Core Concepts

Shortscan employs a sophisticated multi-stage process to identify and enumerate short filenames. Understanding this process can help you interpret its results and configure it more effectively.

The Three-Stage Scan Process

A scan is broken down into three main stages:

Stage 1: Vulnerability Detection

Before enumerating files, shortscan must determine if the target IIS server is vulnerable. It does this by sending requests for non-existent files and comparing their responses to requests for potentially existing 8.3-formatted files (e.g., *~1*).

To find a reliable detection method, shortscan iterates through a list of common HTTP methods (like OPTIONS, GET, DEBUG) and path suffixes (like /, .aspx). It searches for a combination that produces a consistent, distinguishable response (e.g., a 404 Not Found for non-existent files vs. a 400 Bad Request for existing short filename patterns).

The --patience flag controls how many methods and suffixes are tested.

Stage 2: Character Set Discovery

Once vulnerability is confirmed, shortscan identifies which characters are actually used in the filenames on the server. For each character in its test set (defined by --characters), it sends a request like *c*~1* (where c is the character) to see if it gets a positive response. This builds a map of valid characters for both filenames and extensions, significantly reducing the number of requests needed in the next stage.

Stage 3: Recursive Enumeration

This is the core brute-force stage. shortscan builds filenames character by character (e.g., A*~1*, B*~1*, ...). When it gets a positive response (e.g., for W*~1*), it recurses deeper (e.g., WE*~1*, WB*~1*, ...).

This process continues until it has found a complete filename part (up to 6 characters) and extension part (up to 3 characters). If a directory is discovered, it is added to the queue for a full scan.

Autocomplete and Full Filename Discovery

Finding the short filename (e.g., WEB~1.CON) is only half the battle. The real goal is to find the long filename (e.g., web.config). shortscan's autocomplete feature automates this using a wordlist and several detection modes (-a flag).

  • method Mode: This is often the most reliable method. It sends a request to a candidate long filename (e.g., GET /web.config) using an invalid HTTP method like _. A vulnerable IIS server will often respond with 405 Method Not Allowed if the file exists, and 404 Not Found if it does not.

  • status Mode: This mode establishes a baseline of HTTP status codes for non-existent files with a certain extension. It then requests a candidate long filename and if the response status code is not in the baseline, it's considered a match.
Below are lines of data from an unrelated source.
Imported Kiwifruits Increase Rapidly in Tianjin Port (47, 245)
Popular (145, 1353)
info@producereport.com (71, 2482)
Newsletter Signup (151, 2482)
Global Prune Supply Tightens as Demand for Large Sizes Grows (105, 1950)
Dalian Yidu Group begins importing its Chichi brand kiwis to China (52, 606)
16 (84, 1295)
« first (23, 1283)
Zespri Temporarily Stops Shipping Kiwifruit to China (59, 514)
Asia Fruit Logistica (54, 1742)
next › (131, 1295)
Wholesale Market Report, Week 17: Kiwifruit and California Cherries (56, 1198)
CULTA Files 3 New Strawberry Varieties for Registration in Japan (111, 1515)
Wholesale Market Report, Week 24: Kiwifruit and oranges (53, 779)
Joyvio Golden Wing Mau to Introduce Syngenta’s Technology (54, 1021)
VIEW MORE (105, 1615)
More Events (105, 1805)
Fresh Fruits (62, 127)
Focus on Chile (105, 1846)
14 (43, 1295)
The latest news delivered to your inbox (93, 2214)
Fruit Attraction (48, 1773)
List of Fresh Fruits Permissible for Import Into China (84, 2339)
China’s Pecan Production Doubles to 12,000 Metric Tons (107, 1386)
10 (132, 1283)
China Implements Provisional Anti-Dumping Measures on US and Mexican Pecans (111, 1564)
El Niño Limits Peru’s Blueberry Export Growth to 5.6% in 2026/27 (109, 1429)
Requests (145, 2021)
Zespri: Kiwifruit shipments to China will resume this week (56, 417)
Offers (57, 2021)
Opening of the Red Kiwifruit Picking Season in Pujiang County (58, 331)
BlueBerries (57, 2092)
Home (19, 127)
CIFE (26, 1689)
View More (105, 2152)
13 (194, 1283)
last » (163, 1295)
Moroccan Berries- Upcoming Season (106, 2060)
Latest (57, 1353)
  • distance Mode: This is the most complex mode. It samples the response bodies of several non-existent files to calculate a baseline Levenshtein distance (a measure of text difference). It then compares the response body of a candidate long filename against this baseline. A significant deviation in distance indicates a likely match. This is useful when status codes are not distinct.

De-checksumming with Rainbow Tables

When Windows encounters a filename collision while generating an 8.3 name, it creates a name like FILENA~1, FILENB~1, etc. After a few collisions, it switches to a checksum-based algorithm, producing names like FI1A2B~1.TXT.

The shortutil tool can pre-compute these checksums for a given wordlist, creating a "rainbow table". When shortscan is provided this table via the --wordlist flag, it can reverse-lookup these checksums to find the original long filename, a feature unique to shortscan.